▸ **DIRECTIVES**:
1 – In the Kentucky basketball passage below, why are the Wildcats described as "reloading"? Answer in one to three sentences.
2 – According to the Kentucky basketball passage below, at what time on Nov. 16 does the Tip-Off Tournament begin?
3 – Write the next part of the Kentucky basketball passage below, picking up after its final sentence.

▸ **TEXT SEGMENT**:
==*==

The Sporting News has listed 64 reasons to be excited about the upcoming college basketball season and Kentucky was mentioned or the topic of at least 11 of the reasons.

I could give you 24,000 reasons I am excited, but here are the one’s Kentucky is mentioned in:

49. Kentucky reloading with another stacked recruiting class

As long as John Calipari is in Lexington, expect Kentucky to bring in one of the nation’s best recruiting classes every year. This year’s group includes the potential No. 1 pick in the 2016 draft (Skal Labissiere), a Canadian point guard with star potential (Jamal Murray), and another point guard (Isaiah Briscoe) who could operate effectively alongside Murray and returnee Tyler Ulis. The Wildcats lost seven players to the draft this offseason, including top overall pick Karl-Anthony Towns, but they’re reloading with another crop of elite talent.

45. The Tip-Off tournament

Reward yourself for surviving six months without college basketball by drowning in it for more than 24 hours beginning at 5:30 p.m. on Nov. 16. The annual Tip-Off Tournament features everything from the marquee matchups in the Champions Classic (Kentucky-Duke and Michigan State-Kansas in Chicago) to the obscure (Nevada at Hawaii at 4 a.m.). But it’s all college hoops, all the time. Come next May, you’ll be dying for Green Bay-East Tennessee State (6 a.m.). Don’t take it for granted.

==*==

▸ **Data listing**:
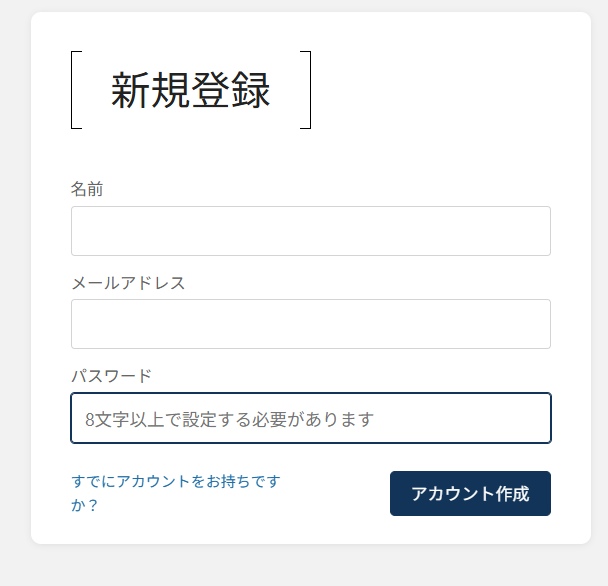The image size is (608, 586).
Task: Click the パスワード field label
Action: (111, 376)
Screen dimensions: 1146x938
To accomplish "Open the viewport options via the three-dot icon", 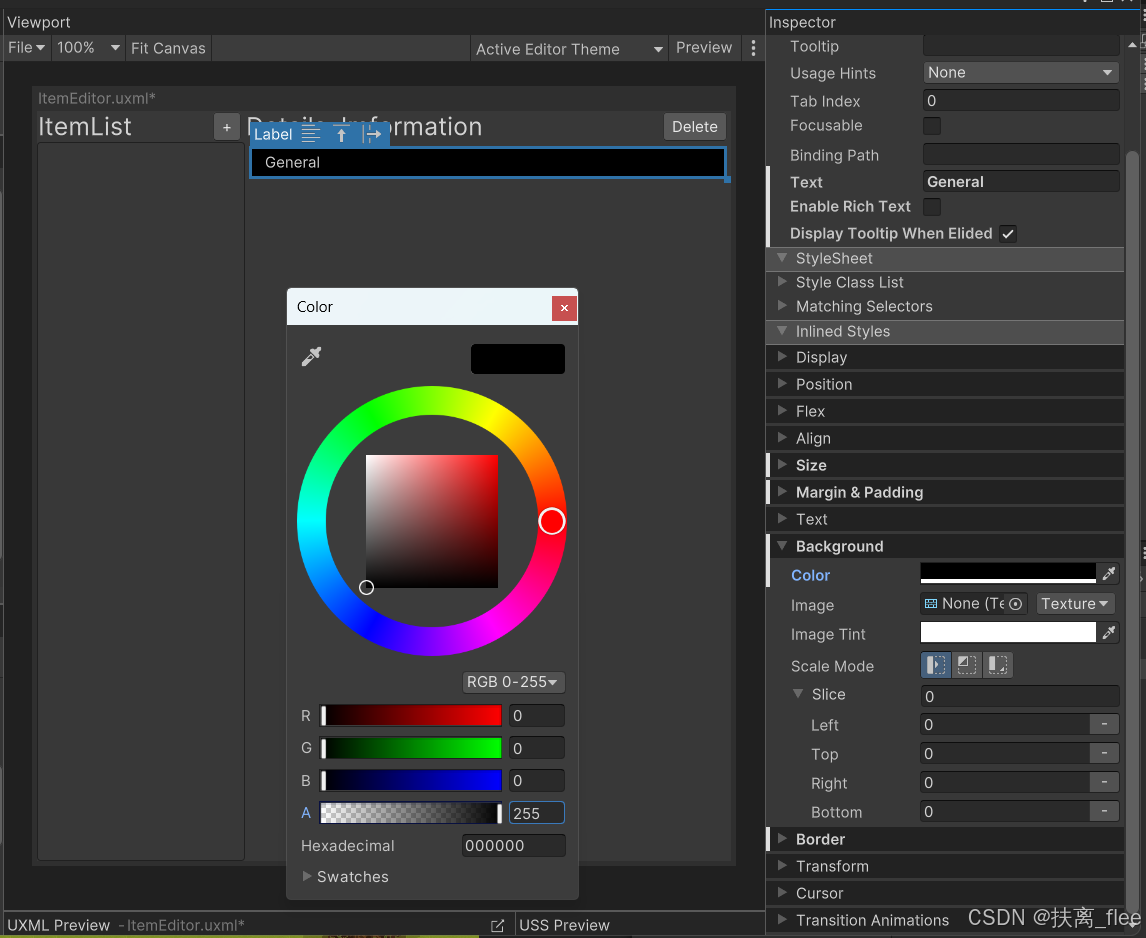I will [x=753, y=47].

==*==

▸ **FINAL ANSWERS**:
1 – Kentucky lost seven players to the draft this offseason, including top overall pick Karl-Anthony Towns. It is replacing them with another crop of elite talent from a stacked recruiting class.

2 – 5:30 p.m.

3 –
44. The Champions Classic

Even if you tend to tune out college basketball until football ends, make sure to catch at least part of this event. Because it’s great. During the first week of the regular season, four projected Top 25 teams will square off in a doubleheader. In this year’s installment, Duke will face Kentucky in the first matchup, and then Michigan State will take on Kansas. None of these squads will be in peak form at this point, but the games will offer an early indication of where they stand in the national pecking order.

43. The SEC’s collective improvement

Kentucky is the clear frontrunner in the SEC, but several other teams could make leaps forward this season, which should make conference play more interesting. Texas A&M is welcoming in a strong recruiting class highlighted by three top-40 prospects, Vanderbilt brings back a number of key contributors including first-team All-SEC center Damian Jones and LSU is adding two five-star prospects (Ben Simmons and Antonio Blakeney). The conference also made a few high-profile coaching hires this offseason: Avery Johnson (Alabama), Ben Howland (Mississippi State) and Rick Barnes (Tennessee).

40. Skal Labissiere at Kentucky

At this point, Labiessiere is perhaps best known for announcing in October that he would play for a team that didn’t yet exist, Reach Your Dream Prep. The team did end up forming, but the unusual circumstances led to Labissiere being ruled ineligible for the McDonald’s All-American game. The team he heads to now is no mystery to anyone. Under John Calipari, Labissiere should rise out of obscurity, absorb a huge role in the post and potentially leave school to become the No. 1 or No. 2 pick in the 2016 NBA draft.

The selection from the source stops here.